Typically, liquid and semi-solid dosage form products should be held for no more than 5 days without a hold time study. Full scale batches should be used for these studies. Samples should be taken from the holding vessel after transfer from the manufacturing vessel, and again at the completion of the holding period. Multiple samples should be taken at each time point if holding can impact product uniformity.
Samples would be taken to prove that product uniformity of actives and preservatives is maintained and that there are no microbiological concerns throughout the holding period. At the test points, samples should be taken from the storage container and tested. Results obtained should be compared with the initial baseline data of the product control sample results.
Typical tests include the following: Active ingredient assay (for bulk uniformity); Preservative; Appearance; Degradation products (where applicable); Microbial count; Yeast/Mould count; pH; Specific Gravity; and Viscosity.
Bulk Product – is that bulk drug product that is stored in bulk containers under manufacturing or warehouse conditions prior to primary packaging.
Bulk Product Hold Time –
1) the elapsed time period from the completion of the last manufacturing step to the start of packaging of the finished product in the primary package.

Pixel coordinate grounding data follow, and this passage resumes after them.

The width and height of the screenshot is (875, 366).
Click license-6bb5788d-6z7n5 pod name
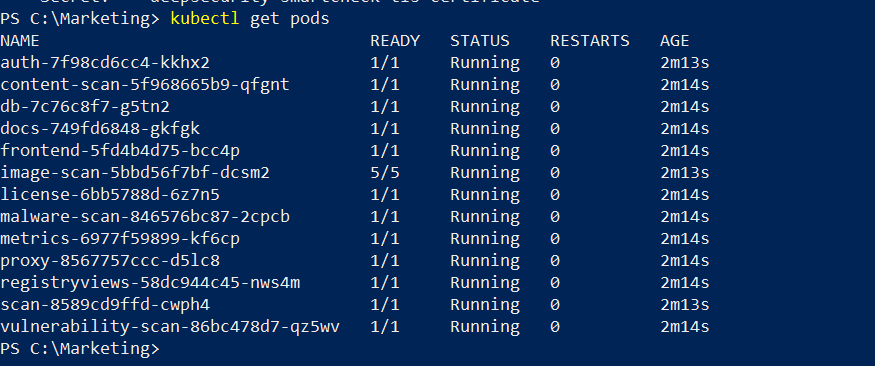(110, 195)

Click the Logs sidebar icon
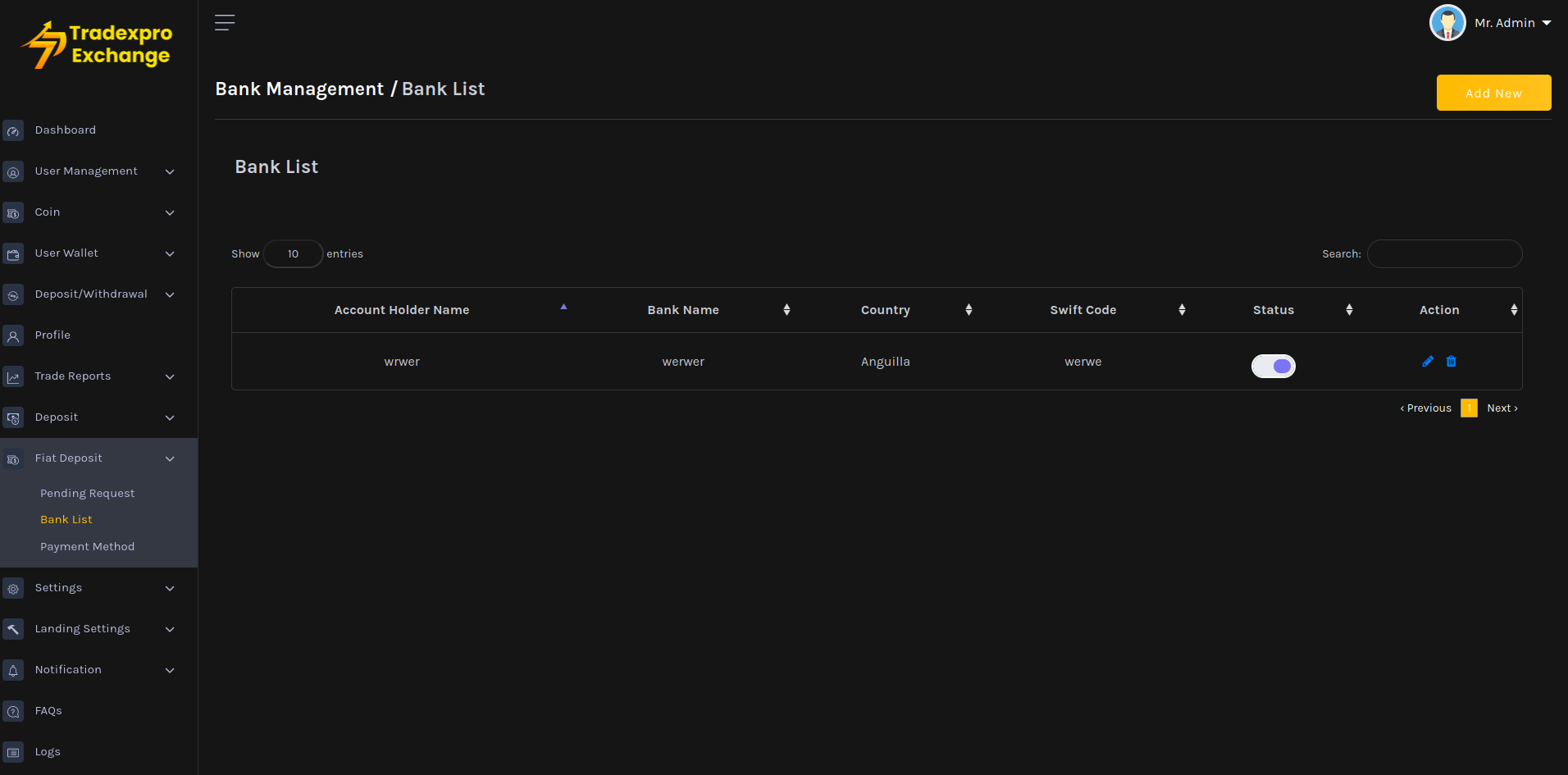[x=13, y=753]
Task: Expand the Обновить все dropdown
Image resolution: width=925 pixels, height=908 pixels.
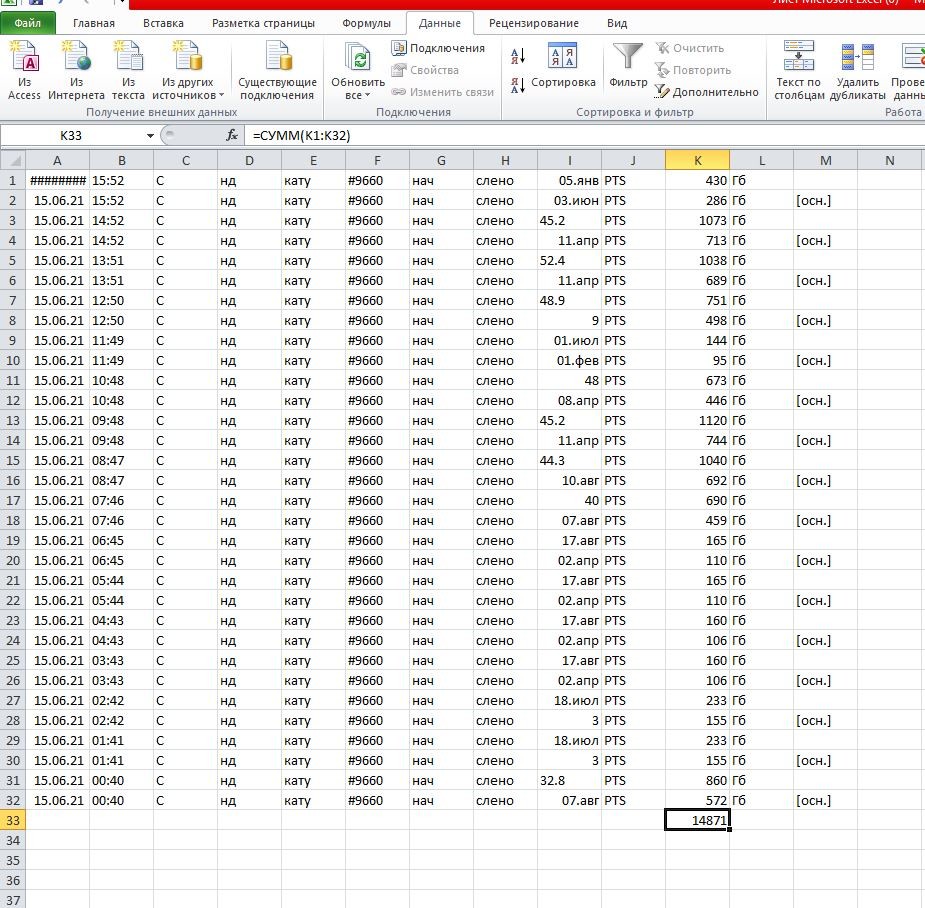Action: pyautogui.click(x=357, y=88)
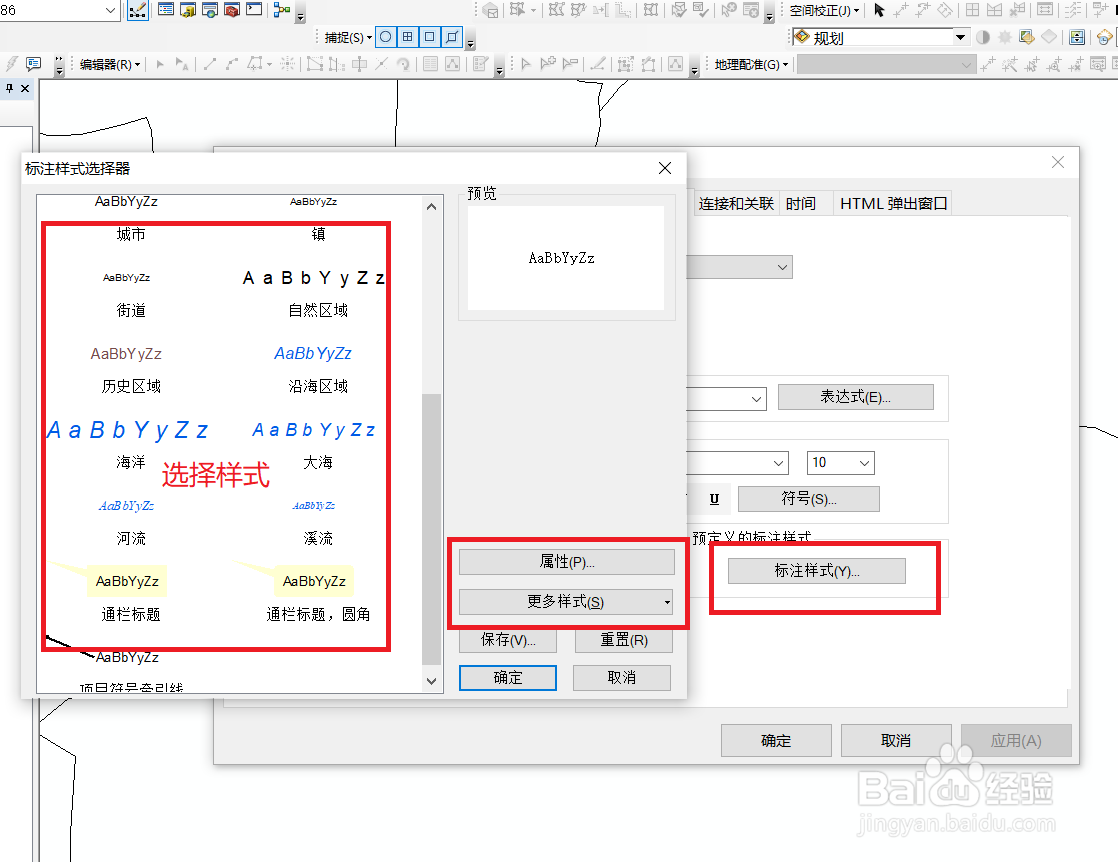Open the 更多样式(S) dropdown
The image size is (1118, 862).
point(567,601)
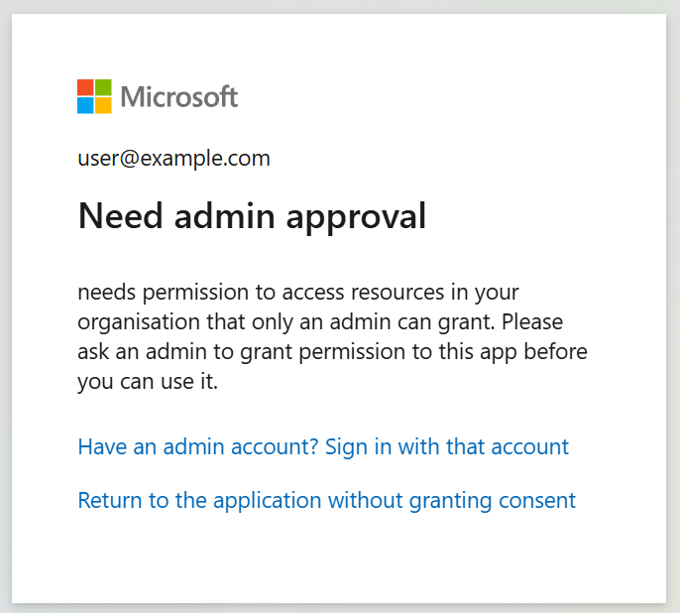
Task: Click the green square in Microsoft logo
Action: pyautogui.click(x=104, y=88)
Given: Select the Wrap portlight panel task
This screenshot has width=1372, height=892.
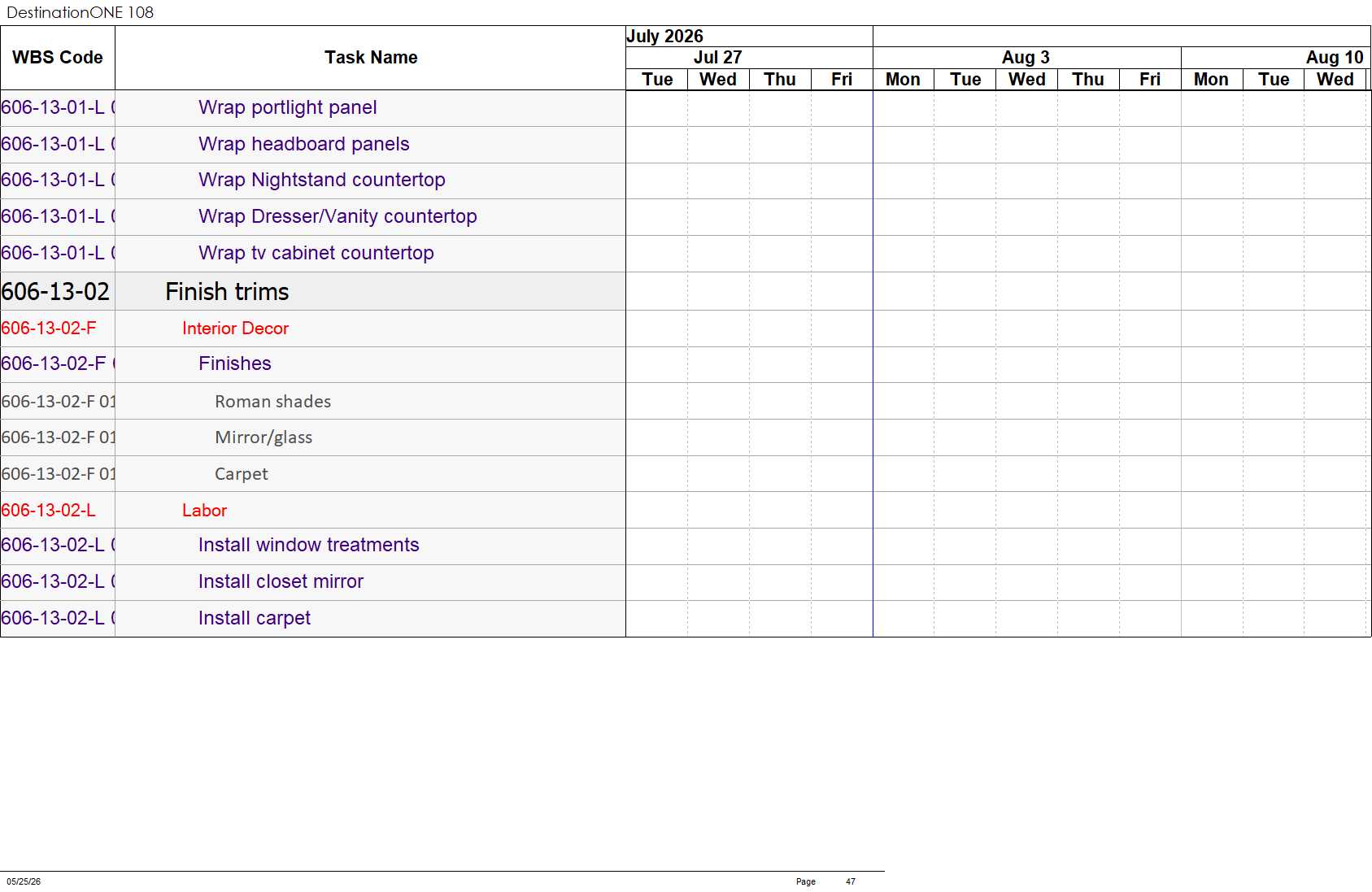Looking at the screenshot, I should tap(287, 107).
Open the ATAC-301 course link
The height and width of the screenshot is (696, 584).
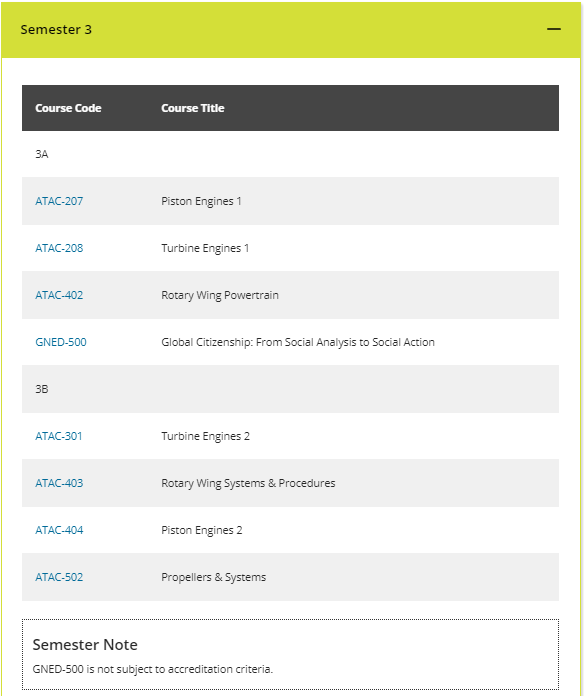pos(59,436)
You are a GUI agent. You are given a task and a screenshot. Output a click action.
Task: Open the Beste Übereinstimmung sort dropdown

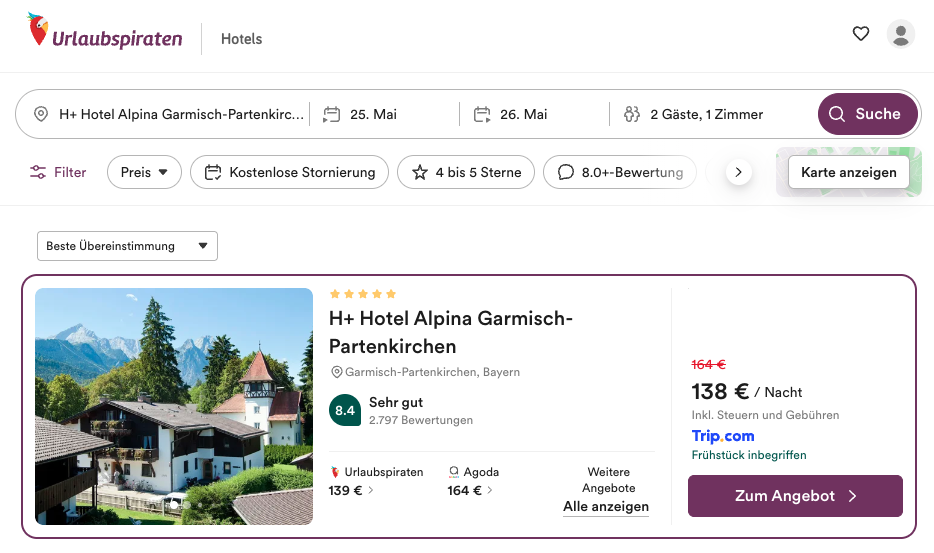pyautogui.click(x=127, y=246)
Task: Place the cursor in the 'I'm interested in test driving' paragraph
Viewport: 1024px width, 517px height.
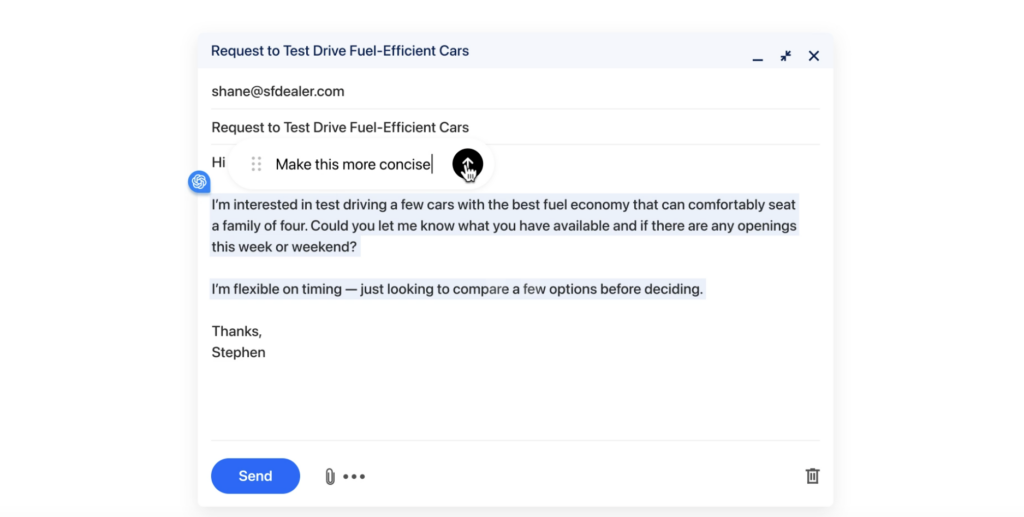Action: [x=500, y=226]
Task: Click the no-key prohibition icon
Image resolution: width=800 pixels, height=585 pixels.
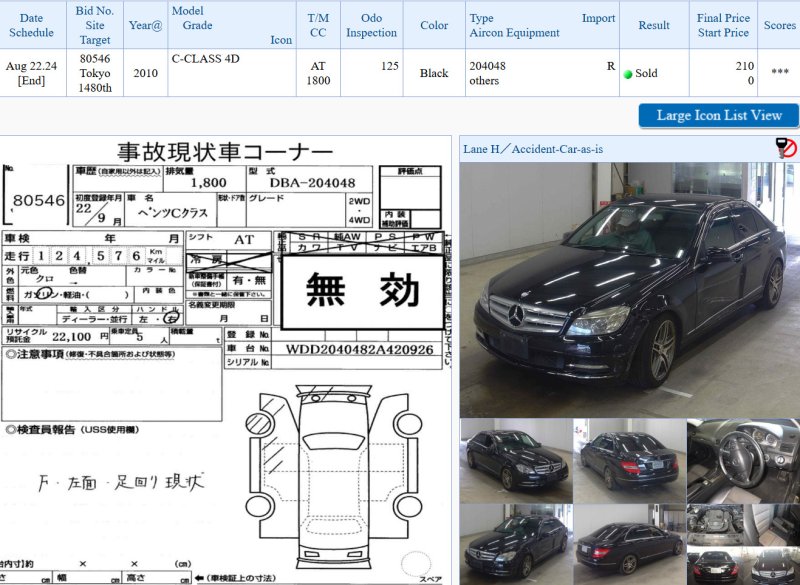Action: click(x=786, y=149)
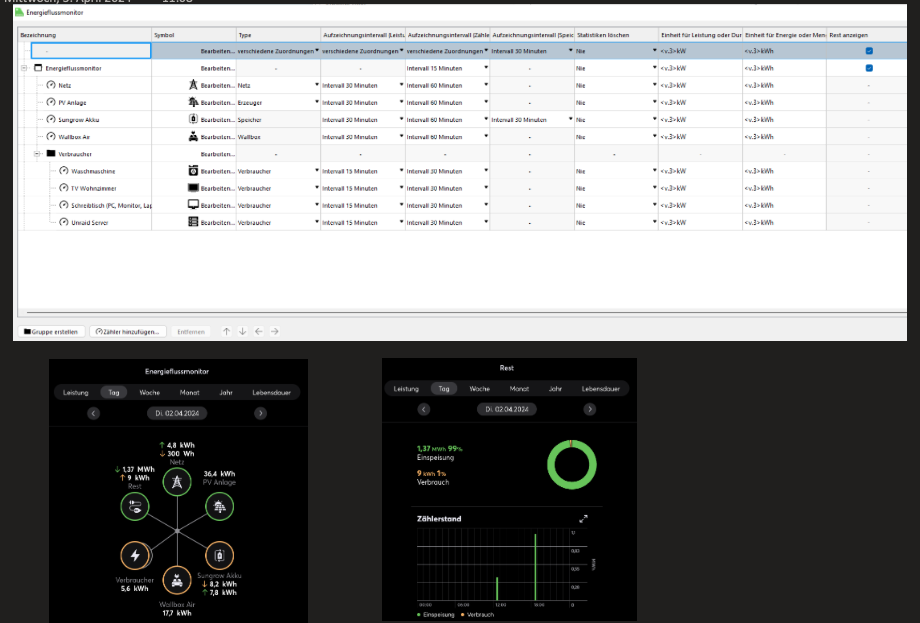Expand the Zählerstand chart to fullscreen
The image size is (920, 623).
[x=583, y=518]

OR
2) the amount of time that bulk drug product is allowed to remain in the bulk container between manufacturing and primary packaging.
Completion of Manufacturing – the time at the completion of the last step of the manufacturing process when the bulk is submitted for Quality Control lot release testing.
Hold Time Study – the collection of data on the stability of a material when stored in bulk containers which are not finished package configurations, and stored under manufacturing or warehouse conditions which may or may not be at ICH conditions.
Initial Testing – lot release (time 0) testing performed on a sample taken at the end of the manufacturing step in question.
In-Process Product – any material manufactured, blended, compacted, coated, granulated, encapsulated, tableted, or otherwise processed that is produced for and used in the preparation of a drug product.
In-Process Product Hold Time – the elapsed time period from the completion of one manufacturing unit operation to the start of the next manufacturing unit operation.
Primary Package – the immediate container or closure system for the product, for example, bottle/cap, and blister/foil backing.
Product Bracketing or Matrixing – the assessment of the effect of multiple parameters, such as strength, batch size, presentation format or other process parameters by using a multidimensional matrix to identify the worst-case(s) and using these conditions during validation instead of including all possible combinations of the variables.